*Required action*: Please copy exactly the line that contains "Switch to the Регистратор tab" and every line after it through the end of the records, leaving the pictures out.

*Provided records*:
----

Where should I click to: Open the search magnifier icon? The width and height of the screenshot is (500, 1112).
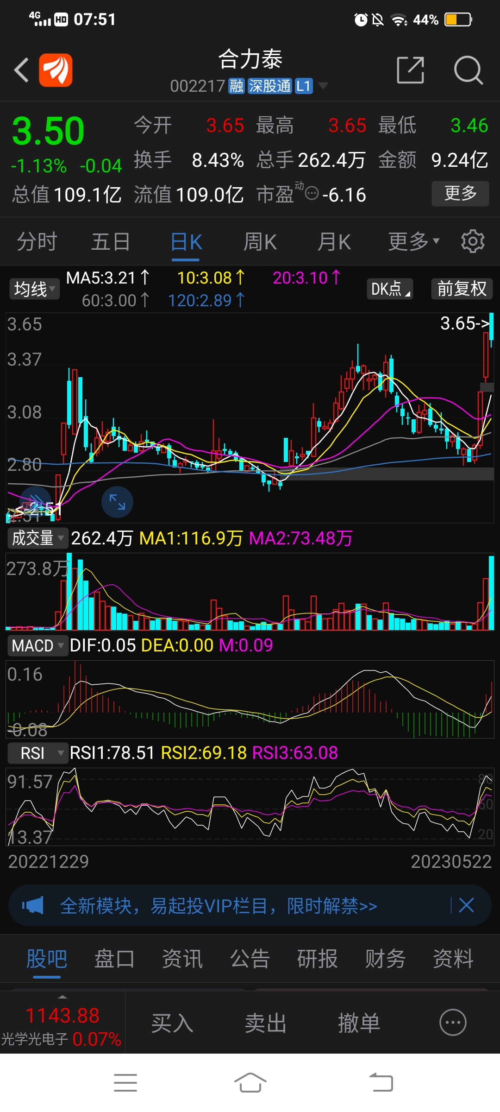(468, 70)
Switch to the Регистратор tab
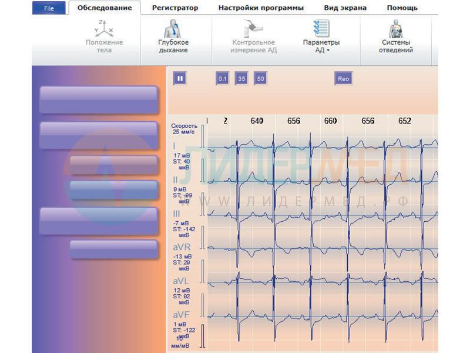 [x=174, y=8]
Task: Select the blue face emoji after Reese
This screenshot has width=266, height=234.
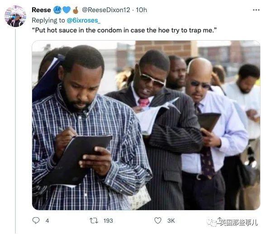Action: coord(57,10)
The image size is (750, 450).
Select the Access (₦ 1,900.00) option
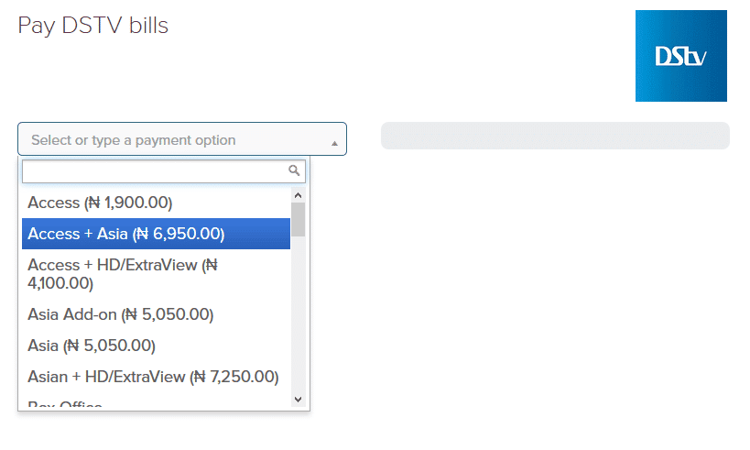click(x=100, y=203)
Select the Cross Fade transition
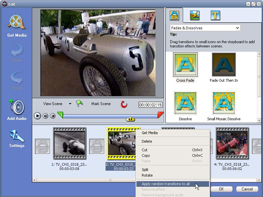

----

*Problem solution*:
Switch to the Регистратор tab
 [x=174, y=8]
Task: Select the blue face emoji after Reese
This screenshot has width=266, height=234.
Action: coord(57,10)
The image size is (750, 450).
Select the Access (₦ 1,900.00) option
click(x=100, y=203)
Select the Cross Fade transition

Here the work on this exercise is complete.